====== Text block ======

Hillary Clinton threw fuel on this fire, and now that it is raging and threatening to cause a foundational collapse in the Obama campaign, is calling on the same media who originally picked up on her comments to focus on the issues she had wanted to muck in the first place. This is the same person who questions Mr. Obama's judgment, for how dare he align himself with such an anti-American and divisive figure? Shouldn't he have known better? Perhaps he should have. Maybe a younger Barack Obama, upon knowing that he would run for president, should have realized that Rev. Wright's animated style would not play in America's sticks and he should have distanced himself from his family pastor from the beginning. What concerns me is the fact that absolutely no one has brought up the fact that maybe Hillary Clinton should have had the foresight to know that her husband was a philandering womanizer. Why should her poor spousal judgment be considered taboo while Obama's religious affiliation is continually called into question? What makes one person's poor judgment less valid than another's? Similarly, why has no one paid attention to the political craftiness of Hillary Clinton's latest story about George Bush supposedly allowing the outsourcing of Indiana jobs to China when it was, in fact, her husband who signed the 1995 bill. Where is the Democratic outrage when Hillary Clinton, a supposed liberal spender, and John McCain, a fiscal conservative, support the suspension of a national gas tax that will save Americans a whopping $30 this summer? The problem is that the cameras are all away, focused on America's newest angry black man, hoping that he says something else inflammatory to distract people from the real issues.

====== Data supplied ======

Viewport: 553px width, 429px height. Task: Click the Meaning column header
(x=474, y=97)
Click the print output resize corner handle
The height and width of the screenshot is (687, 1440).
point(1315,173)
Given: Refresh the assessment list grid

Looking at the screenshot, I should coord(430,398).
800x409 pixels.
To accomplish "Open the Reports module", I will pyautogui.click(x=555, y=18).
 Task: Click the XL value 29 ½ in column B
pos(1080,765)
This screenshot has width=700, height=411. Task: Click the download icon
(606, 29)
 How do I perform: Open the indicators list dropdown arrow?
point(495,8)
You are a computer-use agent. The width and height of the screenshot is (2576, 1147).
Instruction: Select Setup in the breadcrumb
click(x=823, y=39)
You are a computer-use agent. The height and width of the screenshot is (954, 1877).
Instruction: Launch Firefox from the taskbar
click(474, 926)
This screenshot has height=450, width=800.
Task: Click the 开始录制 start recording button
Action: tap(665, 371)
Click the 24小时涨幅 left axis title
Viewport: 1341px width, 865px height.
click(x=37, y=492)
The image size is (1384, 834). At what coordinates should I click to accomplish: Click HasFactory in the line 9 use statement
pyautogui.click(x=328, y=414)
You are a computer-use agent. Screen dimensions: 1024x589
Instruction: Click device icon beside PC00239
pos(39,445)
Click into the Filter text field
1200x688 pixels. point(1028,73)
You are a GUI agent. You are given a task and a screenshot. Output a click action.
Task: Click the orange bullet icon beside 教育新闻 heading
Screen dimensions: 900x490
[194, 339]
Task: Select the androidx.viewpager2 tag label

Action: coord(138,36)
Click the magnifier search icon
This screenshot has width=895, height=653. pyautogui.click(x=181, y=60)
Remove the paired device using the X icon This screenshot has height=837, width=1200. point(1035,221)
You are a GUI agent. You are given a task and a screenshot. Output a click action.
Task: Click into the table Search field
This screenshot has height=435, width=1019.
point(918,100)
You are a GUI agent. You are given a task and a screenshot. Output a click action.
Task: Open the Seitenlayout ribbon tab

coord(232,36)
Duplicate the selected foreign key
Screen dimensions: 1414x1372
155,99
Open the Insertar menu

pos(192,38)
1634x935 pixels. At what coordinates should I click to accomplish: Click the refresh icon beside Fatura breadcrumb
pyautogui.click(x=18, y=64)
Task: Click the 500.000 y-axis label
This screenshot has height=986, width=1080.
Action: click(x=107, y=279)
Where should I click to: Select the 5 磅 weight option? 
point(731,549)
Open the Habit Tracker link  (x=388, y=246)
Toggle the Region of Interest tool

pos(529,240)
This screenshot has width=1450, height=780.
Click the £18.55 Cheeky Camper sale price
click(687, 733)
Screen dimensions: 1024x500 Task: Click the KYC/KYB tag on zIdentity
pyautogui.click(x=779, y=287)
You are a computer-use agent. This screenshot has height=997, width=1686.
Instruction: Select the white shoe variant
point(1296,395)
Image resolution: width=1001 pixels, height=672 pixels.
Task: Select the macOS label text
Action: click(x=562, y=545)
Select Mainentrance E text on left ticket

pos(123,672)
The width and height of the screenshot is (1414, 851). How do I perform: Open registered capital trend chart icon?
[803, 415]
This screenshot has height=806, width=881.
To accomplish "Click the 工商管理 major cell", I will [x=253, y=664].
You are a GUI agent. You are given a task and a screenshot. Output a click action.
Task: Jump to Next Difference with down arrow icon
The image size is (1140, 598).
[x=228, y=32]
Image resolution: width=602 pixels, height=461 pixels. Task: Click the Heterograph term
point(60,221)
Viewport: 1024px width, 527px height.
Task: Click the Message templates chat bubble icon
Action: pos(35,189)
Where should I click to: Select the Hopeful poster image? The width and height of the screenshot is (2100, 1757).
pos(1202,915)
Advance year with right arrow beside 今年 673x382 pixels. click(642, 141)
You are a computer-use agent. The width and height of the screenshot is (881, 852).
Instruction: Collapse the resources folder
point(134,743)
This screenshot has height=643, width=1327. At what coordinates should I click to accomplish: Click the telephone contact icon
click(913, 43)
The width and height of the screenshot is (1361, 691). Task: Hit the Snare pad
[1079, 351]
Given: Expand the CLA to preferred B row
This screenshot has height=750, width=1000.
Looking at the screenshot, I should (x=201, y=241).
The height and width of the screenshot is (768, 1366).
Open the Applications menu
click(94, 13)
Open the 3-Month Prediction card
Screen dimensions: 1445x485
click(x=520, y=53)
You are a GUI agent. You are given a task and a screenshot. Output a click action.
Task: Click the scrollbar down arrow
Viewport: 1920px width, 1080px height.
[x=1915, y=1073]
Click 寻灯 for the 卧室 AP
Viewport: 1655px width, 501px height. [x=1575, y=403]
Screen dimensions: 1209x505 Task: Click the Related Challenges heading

======

→ **Assigned task A**: In the commentary on Clinton and Obama, how much would suspending the national gas tax save Americans this summer?
→ **Assigned task B**: Please continue the commentary on Clinton and Obama, starting right after its last sentence.

→ **Expected answer A**: $30.

→ **Expected answer B**:
Rev. Jeremiah Wright is not going to end the Iraq War with a speech about God. Rev. Jeremiah Wright is not going to turn this country's economy around and make America the economic powerhouse it once was by making remarks about the white devil. Rev. Jeremiah Wright is not going to assure that all Americans have health care by talking about state-sponsored terrorism. America, stop pressing the snooze button on your alarm clocks and wake up! Barack Obama, the voice of hope, reason, and a better future, is being dragged down by partisan politics and the noise being made by a pastor whose fifteen seconds of fame have almost expired. Listen to the message of the man and not the self-aggrandizement of a person whose inflammatory remarks are made just to be made. This election is about the issues, it's about change, it's about real leadership in Washington... don't let that ideal become just another casualty of hope.